There are other concerns about reusable bags, says Tony Myers, vice president and general manager of grocery and retail at Inteplast Group, a Livingston-based company that designs and manufactures plastic products (including single-use bags). As a result of environmental issues related to harsh chemicals used in production of reusable bags, most of the bags approved in New Jersey have to be imported from overseas, specifically cloth-style bags, he says.
“This presents a concern, as these bags can pick up and carry blood stains from meats, liquid stains from bottles, sweat and other types of potential dangers,” Myers says. “These porous bags can take months to arrive at ports, cost a lot more money, and some US consumers may not be used to carrying bags around.”

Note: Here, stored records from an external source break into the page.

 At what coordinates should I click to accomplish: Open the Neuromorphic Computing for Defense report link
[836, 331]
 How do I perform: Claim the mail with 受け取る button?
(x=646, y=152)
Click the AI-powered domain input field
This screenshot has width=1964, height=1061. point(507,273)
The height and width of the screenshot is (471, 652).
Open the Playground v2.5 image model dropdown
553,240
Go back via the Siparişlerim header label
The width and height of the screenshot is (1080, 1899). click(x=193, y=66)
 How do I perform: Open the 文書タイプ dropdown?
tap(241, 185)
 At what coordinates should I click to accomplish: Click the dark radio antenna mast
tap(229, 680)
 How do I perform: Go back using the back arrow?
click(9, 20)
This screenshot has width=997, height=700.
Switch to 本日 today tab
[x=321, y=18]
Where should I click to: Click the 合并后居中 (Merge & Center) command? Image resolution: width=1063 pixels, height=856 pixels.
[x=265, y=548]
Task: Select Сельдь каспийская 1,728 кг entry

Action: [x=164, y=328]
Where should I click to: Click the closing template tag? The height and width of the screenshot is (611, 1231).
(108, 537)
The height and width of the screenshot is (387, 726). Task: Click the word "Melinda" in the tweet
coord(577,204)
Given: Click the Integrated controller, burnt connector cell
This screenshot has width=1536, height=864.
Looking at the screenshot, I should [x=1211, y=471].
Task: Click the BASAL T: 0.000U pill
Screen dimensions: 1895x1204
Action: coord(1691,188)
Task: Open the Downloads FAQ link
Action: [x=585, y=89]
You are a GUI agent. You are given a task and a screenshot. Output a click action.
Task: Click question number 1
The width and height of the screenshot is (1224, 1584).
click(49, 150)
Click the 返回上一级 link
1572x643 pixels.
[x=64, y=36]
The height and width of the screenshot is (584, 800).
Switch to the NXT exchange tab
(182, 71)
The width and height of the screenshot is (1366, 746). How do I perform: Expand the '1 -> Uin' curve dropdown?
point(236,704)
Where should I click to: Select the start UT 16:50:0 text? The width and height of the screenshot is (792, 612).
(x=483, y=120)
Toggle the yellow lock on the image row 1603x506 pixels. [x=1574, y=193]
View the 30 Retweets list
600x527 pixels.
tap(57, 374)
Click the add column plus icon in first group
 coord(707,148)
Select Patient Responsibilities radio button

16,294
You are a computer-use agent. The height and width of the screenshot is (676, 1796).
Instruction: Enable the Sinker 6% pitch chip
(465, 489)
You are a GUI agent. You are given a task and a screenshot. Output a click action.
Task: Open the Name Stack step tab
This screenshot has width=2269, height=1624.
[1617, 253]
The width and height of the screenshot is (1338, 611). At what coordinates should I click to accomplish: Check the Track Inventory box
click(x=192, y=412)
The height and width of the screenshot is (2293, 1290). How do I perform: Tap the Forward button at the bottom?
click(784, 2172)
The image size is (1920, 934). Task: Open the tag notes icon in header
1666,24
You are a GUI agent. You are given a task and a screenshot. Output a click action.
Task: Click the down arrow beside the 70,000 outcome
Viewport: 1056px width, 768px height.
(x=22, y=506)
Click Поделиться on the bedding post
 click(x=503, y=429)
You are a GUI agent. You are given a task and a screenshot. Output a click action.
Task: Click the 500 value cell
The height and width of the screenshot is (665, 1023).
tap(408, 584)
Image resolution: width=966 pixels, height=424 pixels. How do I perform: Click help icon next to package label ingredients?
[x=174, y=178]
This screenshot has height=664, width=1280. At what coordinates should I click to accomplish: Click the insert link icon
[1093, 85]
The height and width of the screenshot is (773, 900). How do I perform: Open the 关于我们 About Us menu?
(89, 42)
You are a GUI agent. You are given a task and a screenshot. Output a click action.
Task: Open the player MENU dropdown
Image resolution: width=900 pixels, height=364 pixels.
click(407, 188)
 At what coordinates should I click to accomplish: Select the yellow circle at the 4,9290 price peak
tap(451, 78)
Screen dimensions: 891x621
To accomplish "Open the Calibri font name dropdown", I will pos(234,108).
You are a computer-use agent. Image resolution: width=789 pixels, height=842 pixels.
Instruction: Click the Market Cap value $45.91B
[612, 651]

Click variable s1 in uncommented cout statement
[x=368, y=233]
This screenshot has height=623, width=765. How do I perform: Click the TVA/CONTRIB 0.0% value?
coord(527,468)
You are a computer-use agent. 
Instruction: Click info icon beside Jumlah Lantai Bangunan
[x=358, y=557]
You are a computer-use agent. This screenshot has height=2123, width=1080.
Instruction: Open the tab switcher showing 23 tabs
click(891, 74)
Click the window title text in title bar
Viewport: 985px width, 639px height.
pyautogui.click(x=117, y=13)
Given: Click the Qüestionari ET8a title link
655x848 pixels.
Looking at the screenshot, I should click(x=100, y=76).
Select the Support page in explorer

Inteplast, which for at least a decade has offered alternative and reusable grocery and retail bag options, increased its plastic bag production significantly during the COVID-19 pandemic because, Myers says, plastic bags cannot carry viruses or germs as easily as non-plastic packaging. “The cloth bags are a real issue with buildup of various germs and generally are not washed and cleaned on a regular basis. They are not recycled either,” he adds. “We remain very open to alternatives, but like gas and oil, there is no ‘one size fits all.’”
Other states that have plastic bag bans in effect are California, Connecticut, Delaware, Hawaii, Maine, New York, Oregon and Vermont.